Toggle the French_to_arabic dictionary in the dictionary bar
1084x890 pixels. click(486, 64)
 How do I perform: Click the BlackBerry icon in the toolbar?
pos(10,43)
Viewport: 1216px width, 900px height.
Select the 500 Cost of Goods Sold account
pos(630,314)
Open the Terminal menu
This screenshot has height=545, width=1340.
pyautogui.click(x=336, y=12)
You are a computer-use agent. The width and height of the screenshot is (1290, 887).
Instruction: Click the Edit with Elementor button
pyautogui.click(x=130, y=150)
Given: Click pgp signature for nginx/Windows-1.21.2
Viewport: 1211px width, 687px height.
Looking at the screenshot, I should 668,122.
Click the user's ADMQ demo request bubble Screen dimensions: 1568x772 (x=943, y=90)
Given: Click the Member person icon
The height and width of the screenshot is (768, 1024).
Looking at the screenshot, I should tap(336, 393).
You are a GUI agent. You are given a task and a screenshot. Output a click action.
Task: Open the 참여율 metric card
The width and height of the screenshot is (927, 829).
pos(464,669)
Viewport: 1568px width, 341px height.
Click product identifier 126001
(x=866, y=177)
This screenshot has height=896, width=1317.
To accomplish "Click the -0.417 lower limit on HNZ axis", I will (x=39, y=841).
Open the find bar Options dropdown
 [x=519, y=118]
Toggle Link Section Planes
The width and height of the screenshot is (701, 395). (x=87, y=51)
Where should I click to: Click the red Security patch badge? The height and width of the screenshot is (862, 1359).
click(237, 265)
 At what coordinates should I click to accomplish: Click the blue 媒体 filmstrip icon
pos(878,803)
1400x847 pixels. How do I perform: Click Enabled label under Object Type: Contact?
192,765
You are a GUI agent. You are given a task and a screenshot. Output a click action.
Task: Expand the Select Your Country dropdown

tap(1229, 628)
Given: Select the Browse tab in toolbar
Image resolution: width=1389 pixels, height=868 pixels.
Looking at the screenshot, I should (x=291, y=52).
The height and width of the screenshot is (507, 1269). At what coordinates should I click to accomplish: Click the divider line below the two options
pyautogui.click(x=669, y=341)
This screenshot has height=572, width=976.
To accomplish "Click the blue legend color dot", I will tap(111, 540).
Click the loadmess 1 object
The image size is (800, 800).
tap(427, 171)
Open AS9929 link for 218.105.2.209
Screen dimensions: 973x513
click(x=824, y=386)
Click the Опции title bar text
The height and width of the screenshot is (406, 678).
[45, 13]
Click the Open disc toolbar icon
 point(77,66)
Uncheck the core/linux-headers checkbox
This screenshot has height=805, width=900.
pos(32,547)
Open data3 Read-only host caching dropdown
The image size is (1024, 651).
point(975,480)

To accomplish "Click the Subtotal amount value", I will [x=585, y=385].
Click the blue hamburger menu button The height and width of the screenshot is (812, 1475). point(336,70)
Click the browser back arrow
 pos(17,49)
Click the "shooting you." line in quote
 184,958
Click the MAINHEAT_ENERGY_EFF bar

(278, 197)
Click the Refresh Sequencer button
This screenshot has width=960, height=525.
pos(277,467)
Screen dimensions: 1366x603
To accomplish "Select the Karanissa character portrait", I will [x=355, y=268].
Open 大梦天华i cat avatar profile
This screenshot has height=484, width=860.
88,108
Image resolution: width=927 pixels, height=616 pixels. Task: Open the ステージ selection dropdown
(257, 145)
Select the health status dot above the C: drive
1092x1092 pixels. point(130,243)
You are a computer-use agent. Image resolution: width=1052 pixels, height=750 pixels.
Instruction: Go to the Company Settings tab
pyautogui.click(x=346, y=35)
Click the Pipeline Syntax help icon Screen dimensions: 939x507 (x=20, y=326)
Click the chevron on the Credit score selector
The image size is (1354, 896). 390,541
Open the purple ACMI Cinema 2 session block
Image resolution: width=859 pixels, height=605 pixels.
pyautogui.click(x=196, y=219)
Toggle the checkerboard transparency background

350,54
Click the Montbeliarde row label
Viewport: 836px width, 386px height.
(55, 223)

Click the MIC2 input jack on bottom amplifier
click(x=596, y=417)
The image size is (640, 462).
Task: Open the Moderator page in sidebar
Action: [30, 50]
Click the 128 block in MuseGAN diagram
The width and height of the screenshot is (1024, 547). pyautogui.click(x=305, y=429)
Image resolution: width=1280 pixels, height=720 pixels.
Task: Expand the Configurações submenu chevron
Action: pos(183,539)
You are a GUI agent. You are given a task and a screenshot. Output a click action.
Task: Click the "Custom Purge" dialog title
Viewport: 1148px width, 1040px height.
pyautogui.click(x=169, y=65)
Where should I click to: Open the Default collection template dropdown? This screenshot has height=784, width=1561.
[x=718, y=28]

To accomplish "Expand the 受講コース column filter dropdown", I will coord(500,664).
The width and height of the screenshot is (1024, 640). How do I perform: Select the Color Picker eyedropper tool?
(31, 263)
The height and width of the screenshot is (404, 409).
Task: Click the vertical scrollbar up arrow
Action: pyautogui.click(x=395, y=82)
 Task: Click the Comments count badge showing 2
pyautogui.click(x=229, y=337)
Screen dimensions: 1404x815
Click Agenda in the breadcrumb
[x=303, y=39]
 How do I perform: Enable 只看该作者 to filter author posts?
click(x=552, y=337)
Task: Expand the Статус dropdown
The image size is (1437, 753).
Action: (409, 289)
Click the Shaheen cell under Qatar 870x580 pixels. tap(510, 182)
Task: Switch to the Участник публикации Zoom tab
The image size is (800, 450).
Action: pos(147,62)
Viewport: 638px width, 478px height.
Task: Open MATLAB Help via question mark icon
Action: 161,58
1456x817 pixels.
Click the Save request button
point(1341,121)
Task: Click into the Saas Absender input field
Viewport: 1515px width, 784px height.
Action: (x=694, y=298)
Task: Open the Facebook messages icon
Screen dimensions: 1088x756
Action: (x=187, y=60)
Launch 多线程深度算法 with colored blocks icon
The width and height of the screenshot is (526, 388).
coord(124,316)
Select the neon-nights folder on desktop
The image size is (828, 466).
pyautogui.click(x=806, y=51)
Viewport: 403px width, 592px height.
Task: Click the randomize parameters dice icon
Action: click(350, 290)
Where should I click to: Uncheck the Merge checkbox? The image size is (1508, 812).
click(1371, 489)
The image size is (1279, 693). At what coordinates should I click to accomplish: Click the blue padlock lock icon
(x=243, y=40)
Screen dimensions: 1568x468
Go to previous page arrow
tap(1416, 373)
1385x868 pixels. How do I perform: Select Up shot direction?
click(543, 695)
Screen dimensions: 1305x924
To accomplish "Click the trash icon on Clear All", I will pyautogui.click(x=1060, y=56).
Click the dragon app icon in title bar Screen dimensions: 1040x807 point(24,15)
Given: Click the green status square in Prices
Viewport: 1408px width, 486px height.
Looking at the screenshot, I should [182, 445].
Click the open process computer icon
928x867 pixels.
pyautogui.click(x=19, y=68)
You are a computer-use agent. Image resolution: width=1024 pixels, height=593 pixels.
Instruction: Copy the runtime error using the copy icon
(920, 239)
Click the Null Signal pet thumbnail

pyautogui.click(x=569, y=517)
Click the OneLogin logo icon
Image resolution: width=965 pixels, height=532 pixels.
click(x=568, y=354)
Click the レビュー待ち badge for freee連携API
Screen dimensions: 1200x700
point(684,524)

__Work item__: Across the records, how many lines carry the word "title"? The answer should be a number alone.

__Your response__: 3